(Stored items)
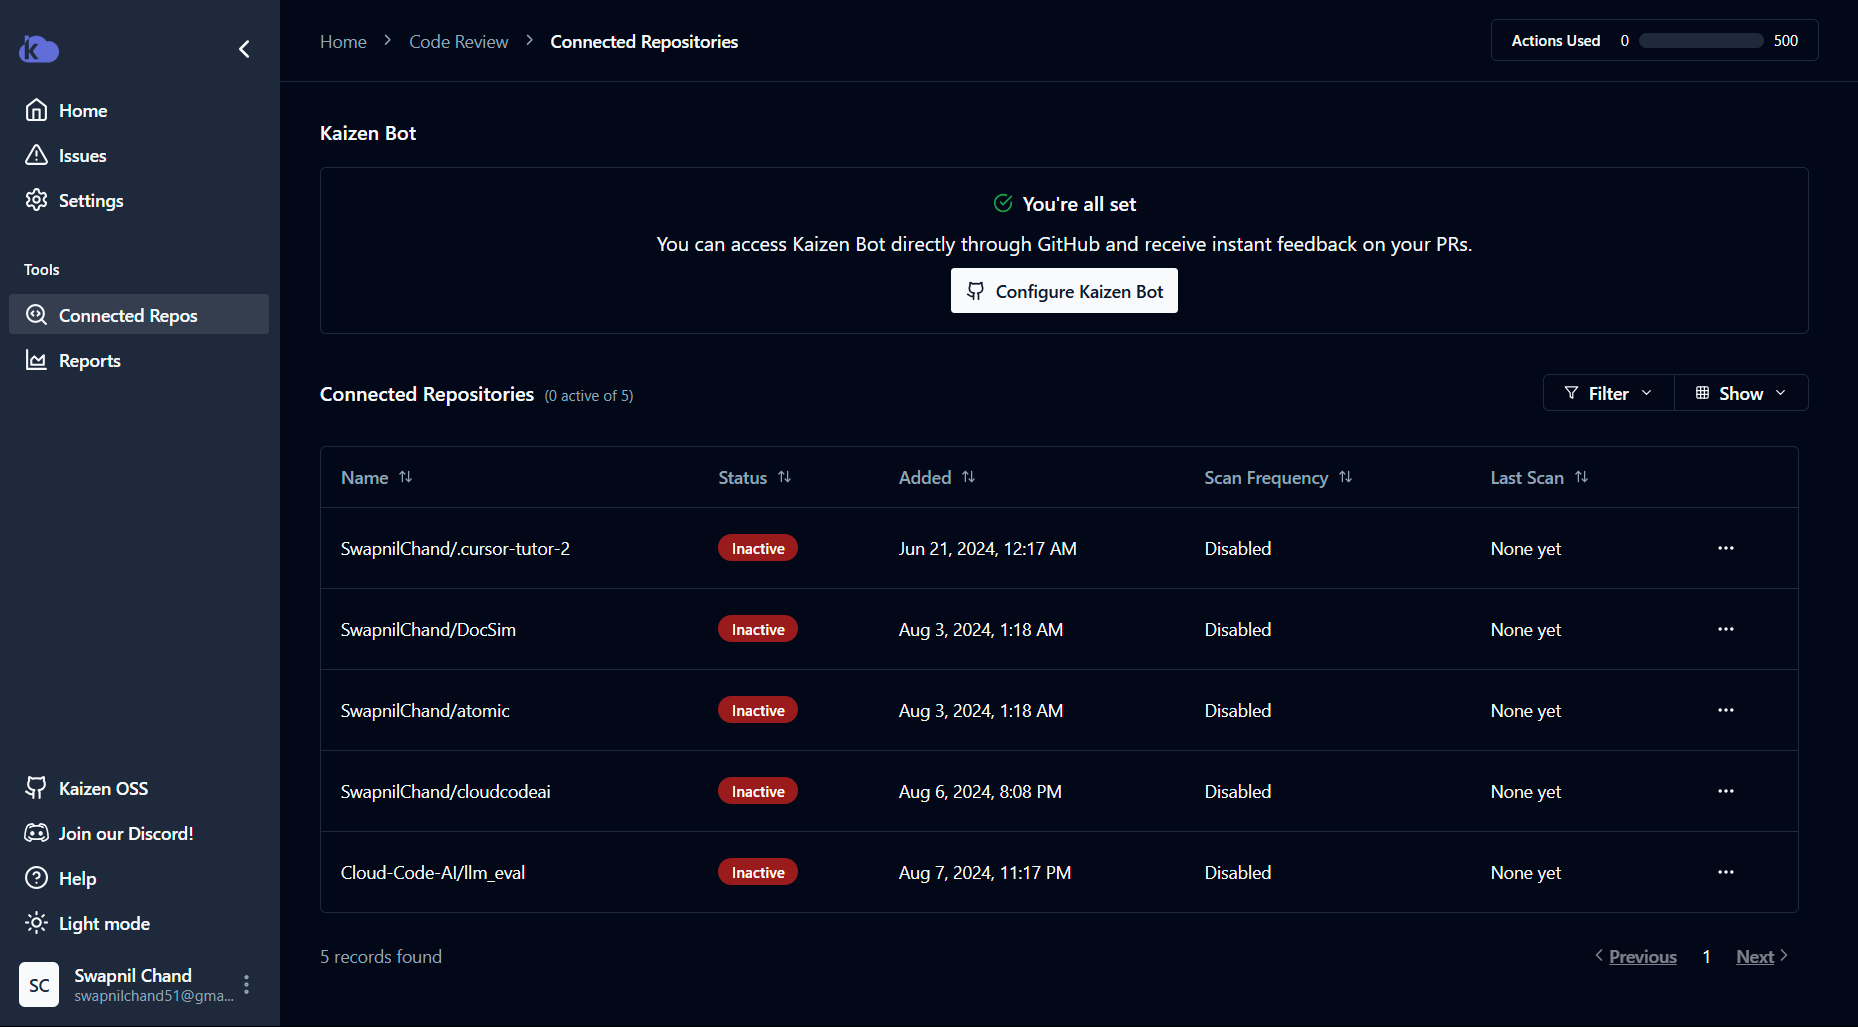Screen dimensions: 1858x1027
Task: Expand the Filter dropdown
Action: click(x=1608, y=393)
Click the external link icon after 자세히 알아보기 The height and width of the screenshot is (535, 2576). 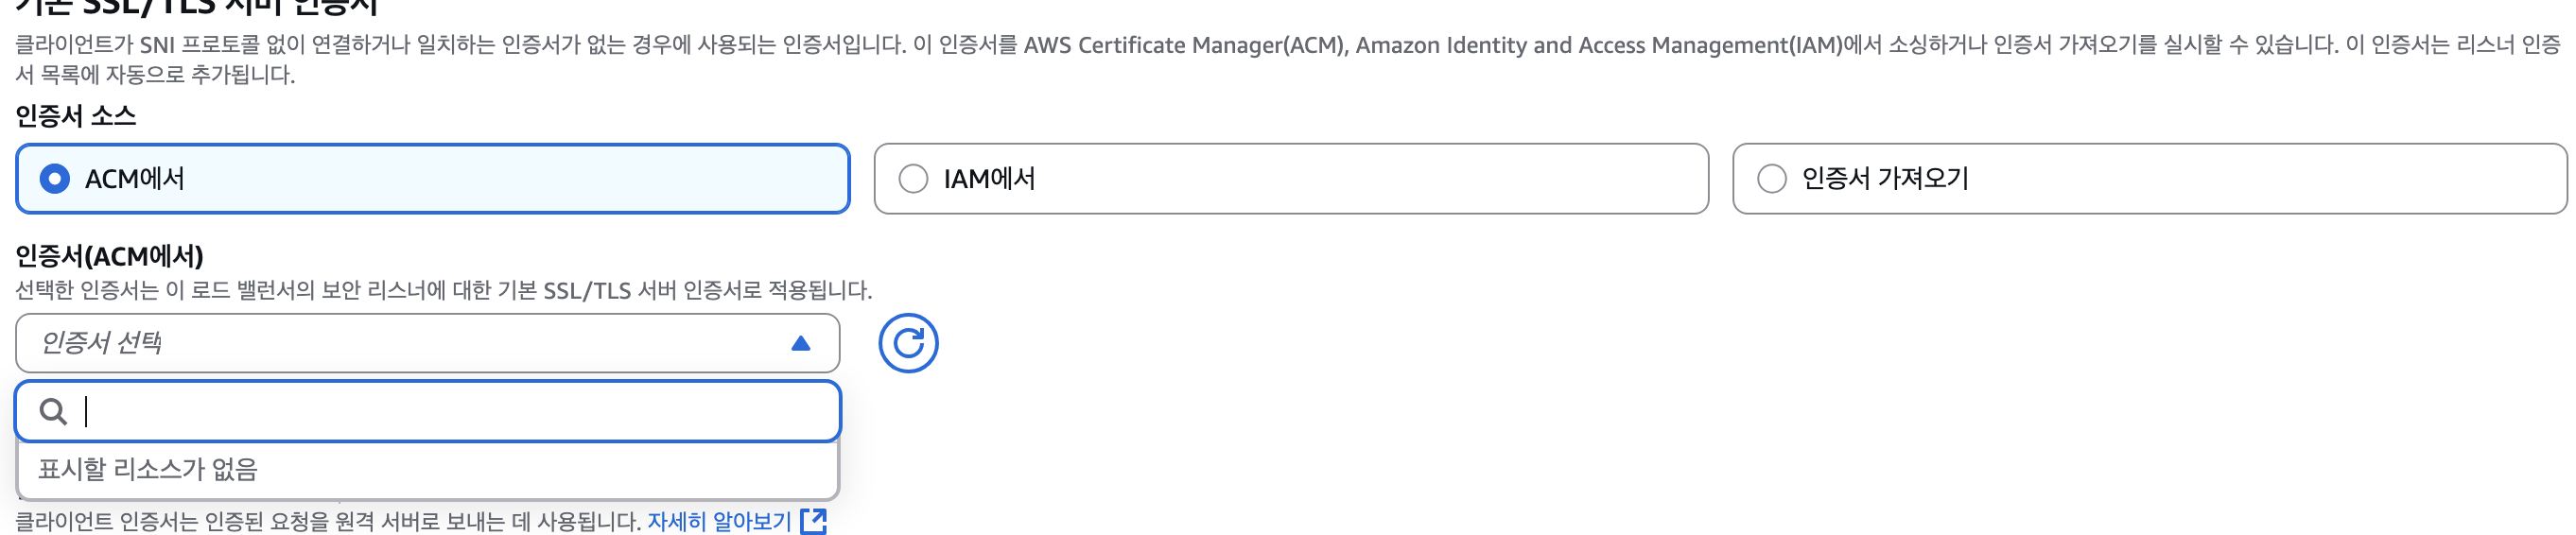814,521
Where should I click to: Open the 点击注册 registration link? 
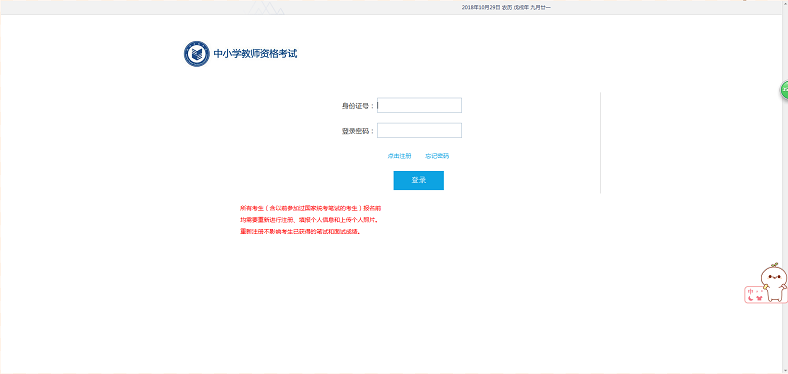400,156
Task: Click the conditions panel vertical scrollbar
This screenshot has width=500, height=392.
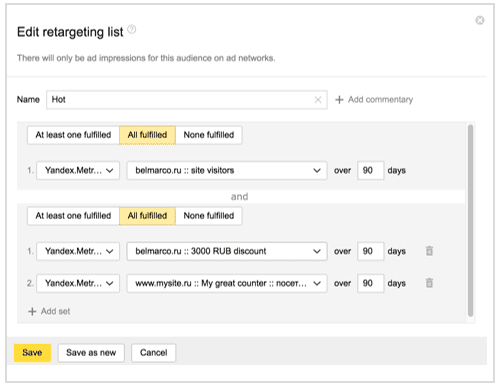Action: [x=470, y=220]
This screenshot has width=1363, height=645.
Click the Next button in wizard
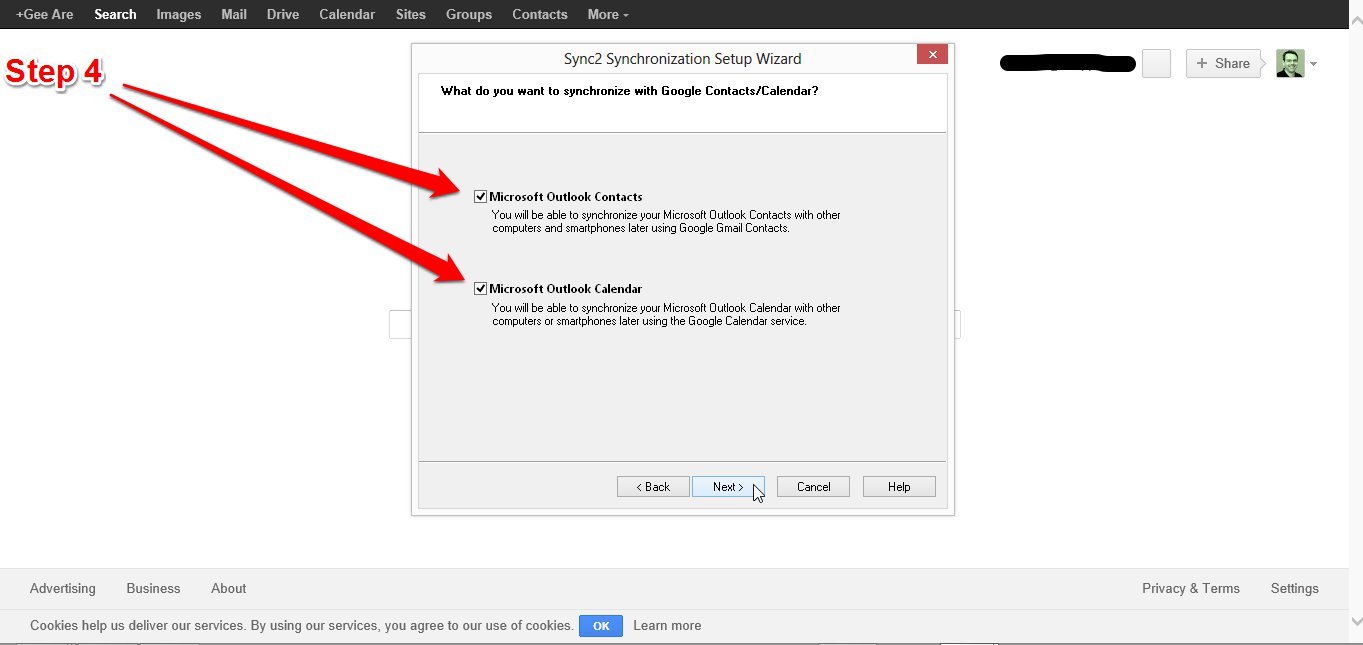(x=728, y=487)
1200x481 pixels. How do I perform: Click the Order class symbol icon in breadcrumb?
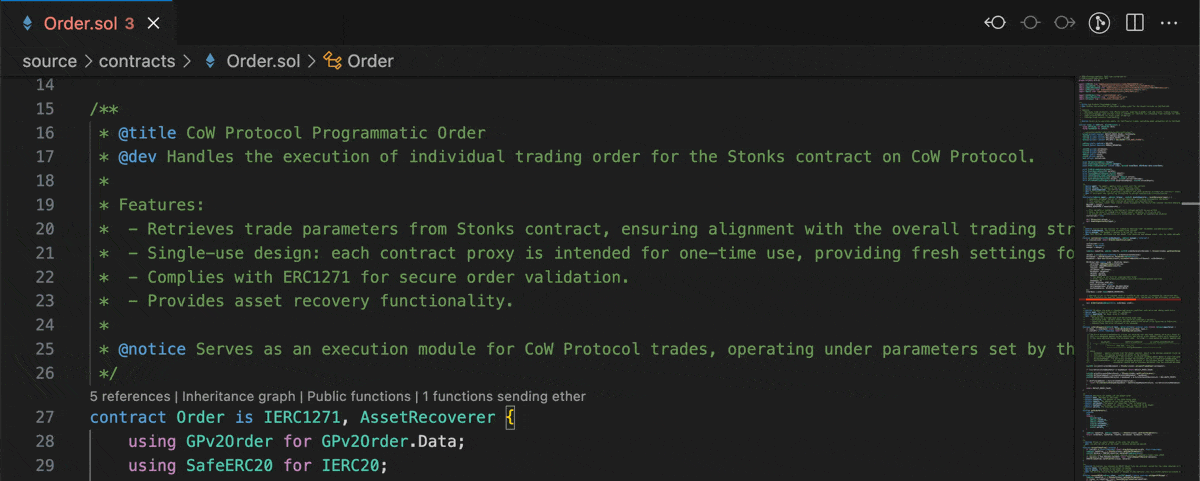point(332,61)
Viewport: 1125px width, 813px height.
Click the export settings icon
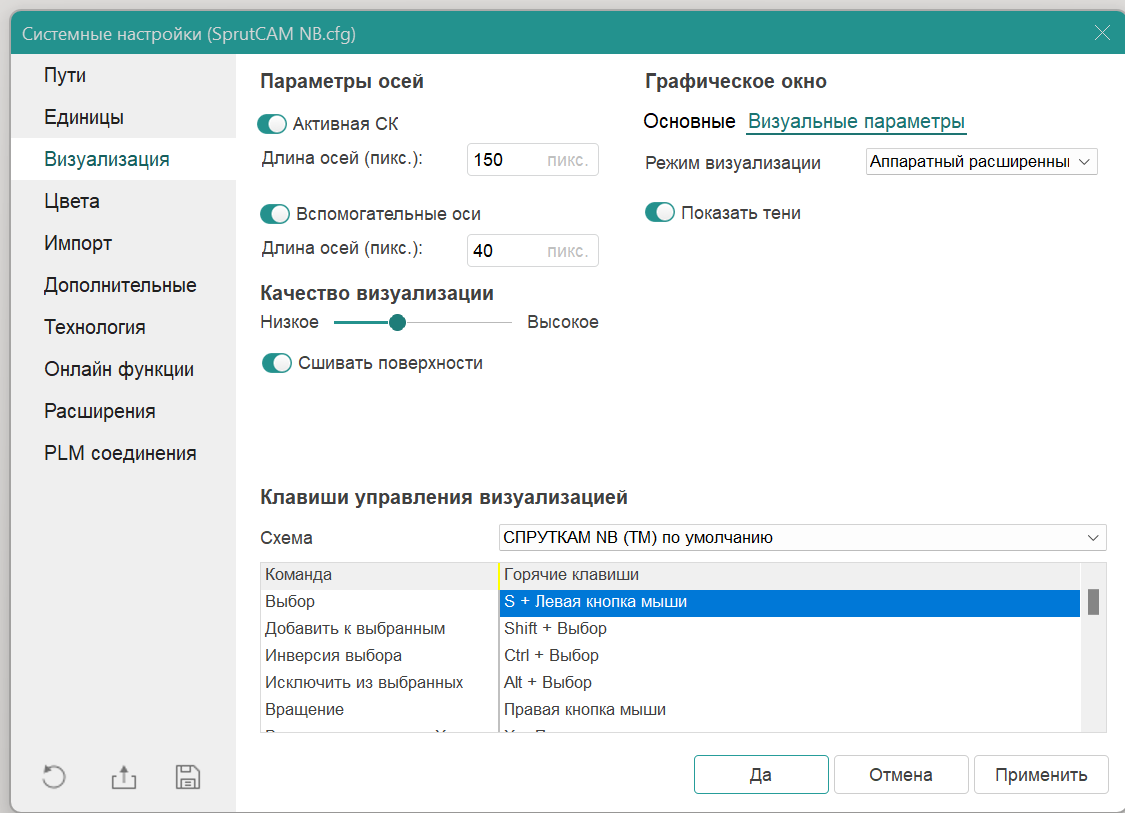(122, 777)
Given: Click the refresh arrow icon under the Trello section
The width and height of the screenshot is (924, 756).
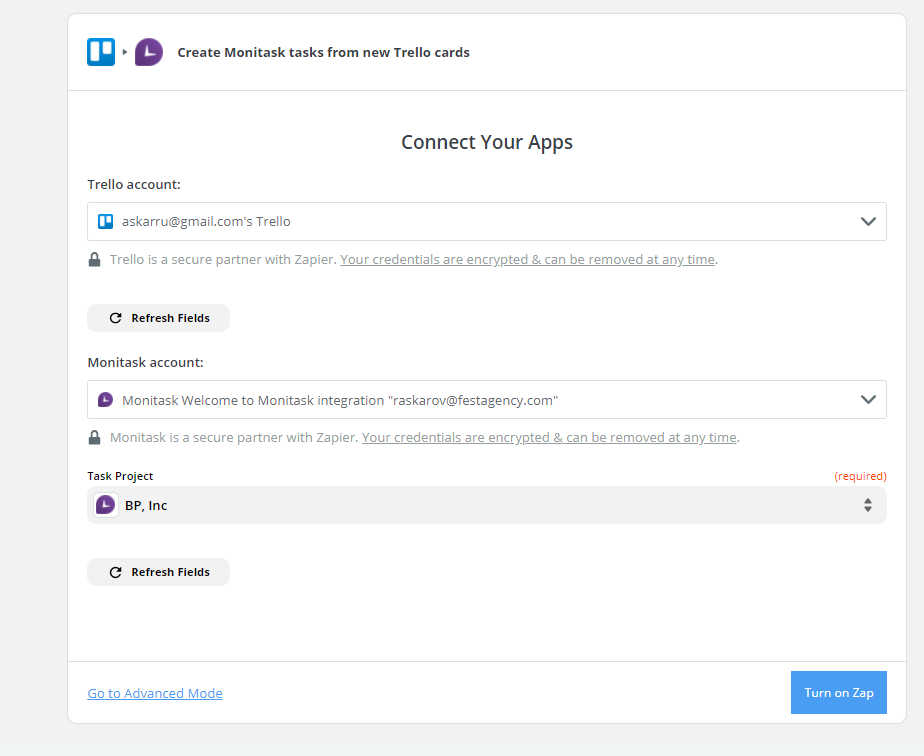Looking at the screenshot, I should coord(115,318).
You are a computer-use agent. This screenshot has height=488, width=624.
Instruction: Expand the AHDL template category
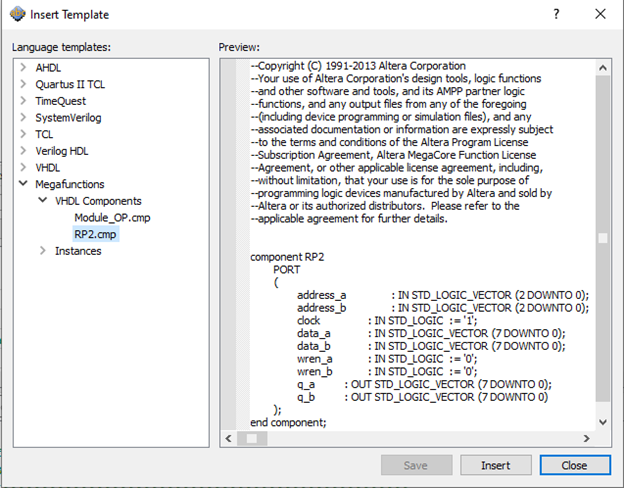24,67
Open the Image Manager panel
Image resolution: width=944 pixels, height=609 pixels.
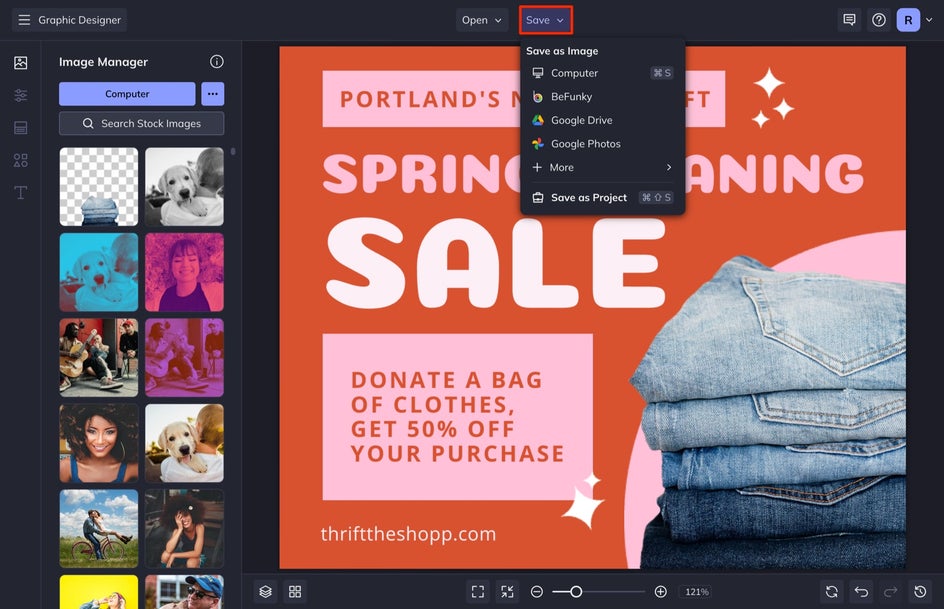(19, 62)
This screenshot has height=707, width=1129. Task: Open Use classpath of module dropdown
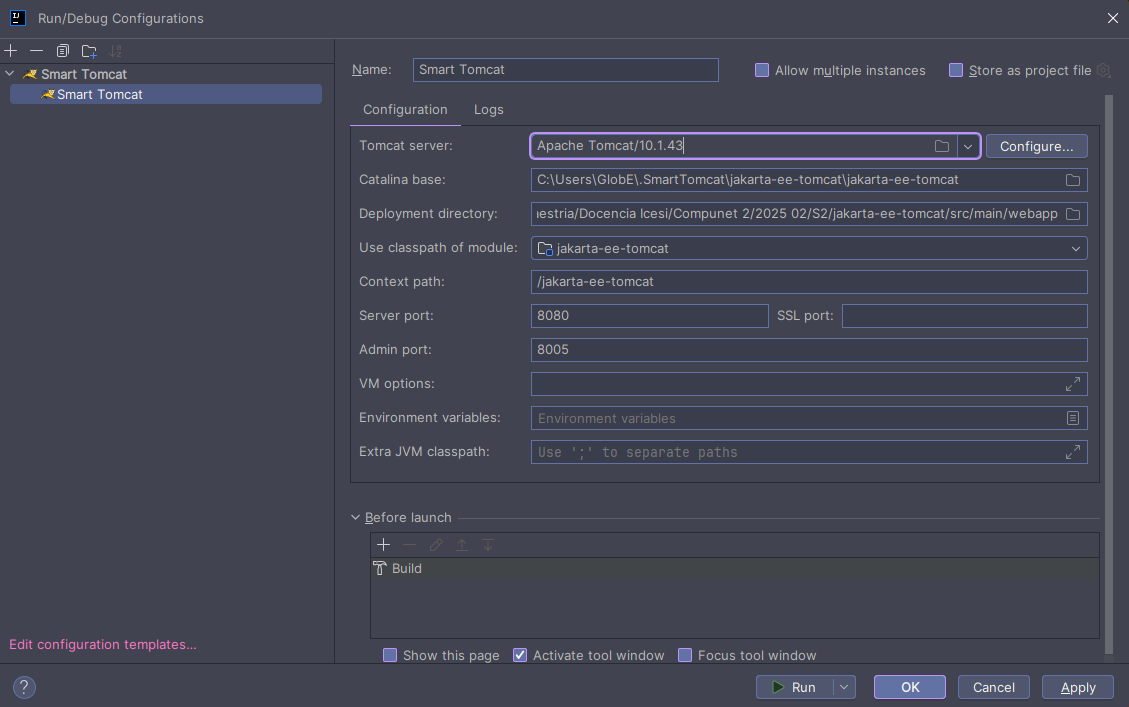(x=1075, y=248)
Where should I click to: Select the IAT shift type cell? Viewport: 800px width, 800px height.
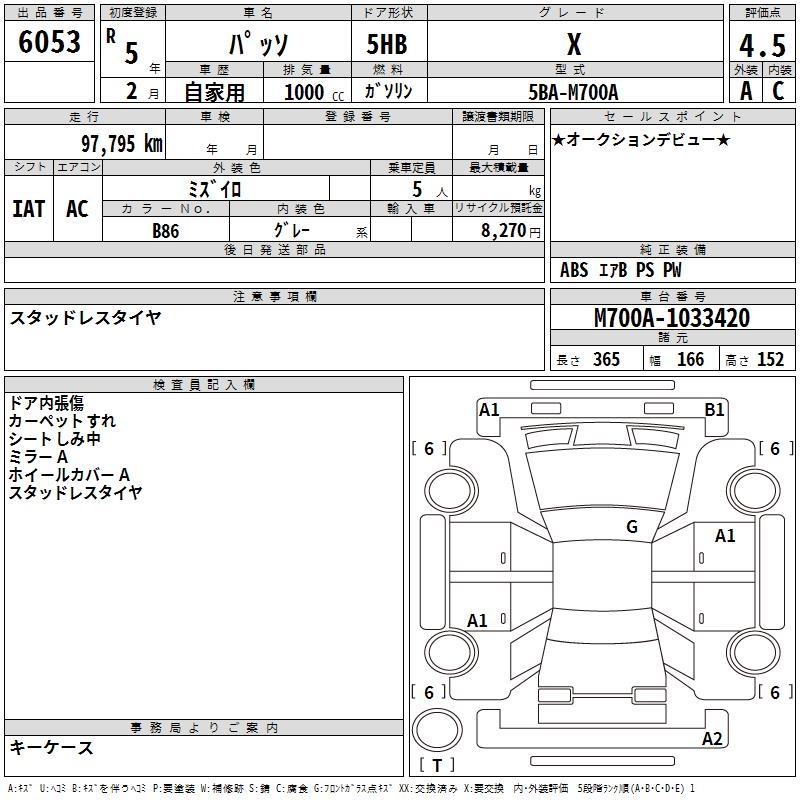point(28,209)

> [What to produce]
Leave every picture out and return exactly the lines from the one holding "Image resolution: width=944" through the end of the records above, both ends included, and nothing more.

> [Written solution]
Image resolution: width=944 pixels, height=609 pixels.
(19, 62)
This screenshot has height=707, width=1129. Task: Open Use classpath of module dropdown
(x=1075, y=248)
Where should I click to: Select the IAT shift type cell? Viewport: 800px width, 800px height.
point(28,209)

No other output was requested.